Man kann sich sicher sein, dass es nun aufgrund der resultierenden politischen Diskussion eine Reihe von rechtlichen Untersuchungen geben wird. Der Anlegerschutz muss von Brüssel und Berlin weiter gestärkt werden, gerade in Zeiten der digitalen Transformation. Gleiches gilt für die Beaufsichtigung des Wertpapierhandels. Es gibt eine Reihe von Möglichkeiten:

  1. Die Nutzung von solchen riskanten Geschäften, die häufig umgangssprachlich als „Wetten“ kategorisiert werden (z. B. Aktien-Leerverkäufe, sog. Short Trading oder Short Selling; Gamma squeeze ggf. sogar mit binären Optionen; Contracts for Difference (CfDs) usw.) muss sehr stark eingeschränkt werden. Die Regulatoren könnten die Margenanforderungen für die Leerverkäufer erhöhen. Die Komplexität des Themas erfordert aber viel Umsicht. Ein gänzliches Verbot dieser Finanzinstrumente ist nicht vertretbar, dienen sie doch auch Volksbanken, Sparkassen, Handel, Industrie und Mittelstand zur Absicherung gegen Kreditausfälle sowie gegen Zins- und Währungsschwankungen. Zudem hat auch das Short Trading und -Selling durchaus seine Berechtigung, solange es auf solider Aktienanalyse beruht. Das ist durchaus regelmäßig der Fall und war z. B. im Fall Wirecard ein Warnsignal, dass der Markt das Geschäftsmodell negativ beurteilt.
  2. Kursmanipulation durch Absprache weniger ist keineswegs unbekannt, es wird landläufig als „Pump and Dump“ (dt. „aufpumpen und wegwerfen“) bezeichnet. Dies ist eine Strategie der Marktmanipulation mit gering kapitalisierten Titeln (Penny Stocks), bei denen der Preis eines vorher günstig gekauften Aktienbestandes durch falsche und irreführende positive Aussagen oder verabredeten Kauf in großen Mengen künstlich erhöht („pump“) wird, um dann zu einem höheren Preis an gutgläubige Anleger zu verkaufen, und diese verlieren ihr Geld („dump“). Neu ist hier, dass die Verabredung zum Kauf der Aktien öffentlich organisiert wird und es tausende Anleger sind, die sich am „pump“ beteiligen. Hier wird es sicherlich eine Nachschärfung der Regulation geben müssen.
  3. Zudem steht der Vorwurf im Raum, dass die Online Broker ihrerseits Marktmanipulation begangen haben, indem sie den Kauf bestimmter von Short-Selling-Attacken betroffener Aktien unterbunden und nur noch einen Verkauf dieser Wertpapiere zugelassen haben.
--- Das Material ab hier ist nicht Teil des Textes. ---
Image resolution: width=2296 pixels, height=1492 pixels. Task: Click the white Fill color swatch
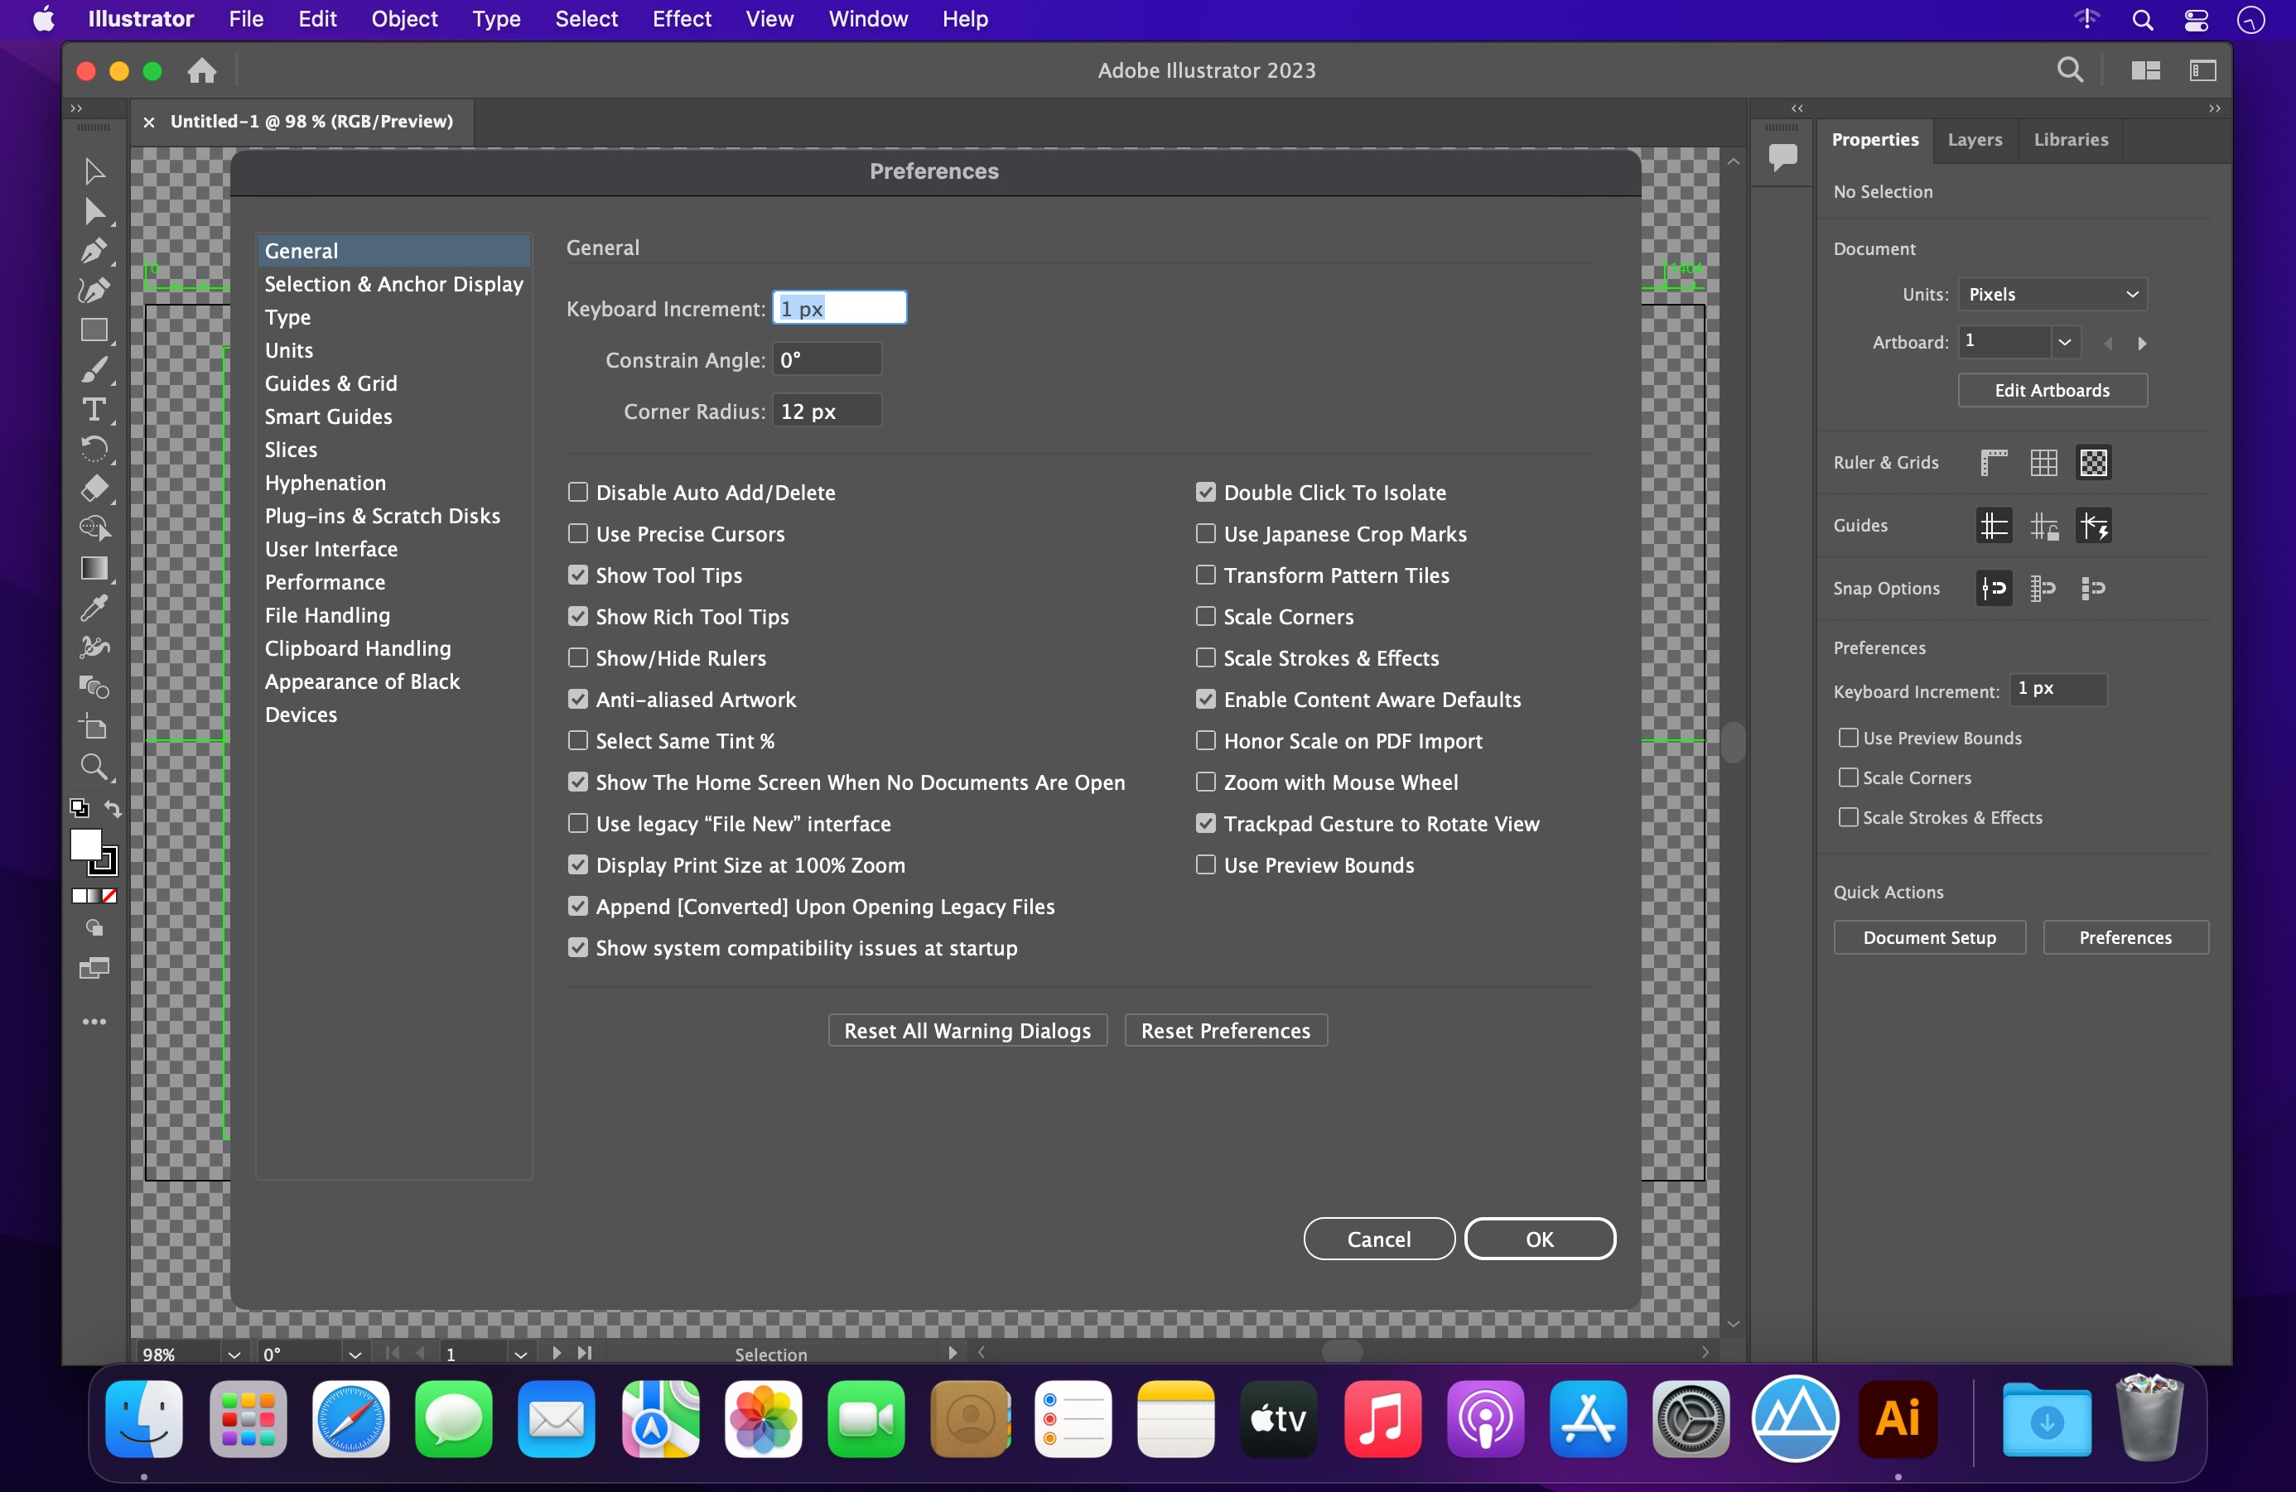tap(86, 845)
Dies wird ebenfalls regulatorisch bewertet werden müssen, auch unter dem Aspekt des Verbraucherschutzes für die Kleinanleger, die nur auf den Zug aufgesprungen sind.
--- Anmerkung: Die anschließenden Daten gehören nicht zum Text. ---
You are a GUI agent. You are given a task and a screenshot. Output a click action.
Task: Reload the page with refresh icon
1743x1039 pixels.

  4. Schließlich wird das Geschäftsmodell von Online Brokern insgesamt auf den Prüfstand gestellt werden. Es stehen Vorwürfe im Raum, dass, um die geringen Handelskosten für die Kunden zu ermöglichen, deren Handelsmuster an institutionelle Investoren weitergegeben werden und dass diese und/oder die Broker selber zu Lasten der Kunden Front Running und damit strafbaren Insiderhandel betrieben.

Hierzu muss man aber von der Stufe der Vermutungen und generellen Vorwürfe zu einem besseren Verständnis kommen. Es kann hier nur erst einmal Bewertungen des Einzelfalls geben, die dann ggf. geahndet werden und schließlich zu einer neuen, robusteren Regulation führen.

Aber auf den Punkt gebracht muss vor allem eines sichergestellt sein: Dass Angebot und Nachfrage weiterhin den Marktpreis bestimmen.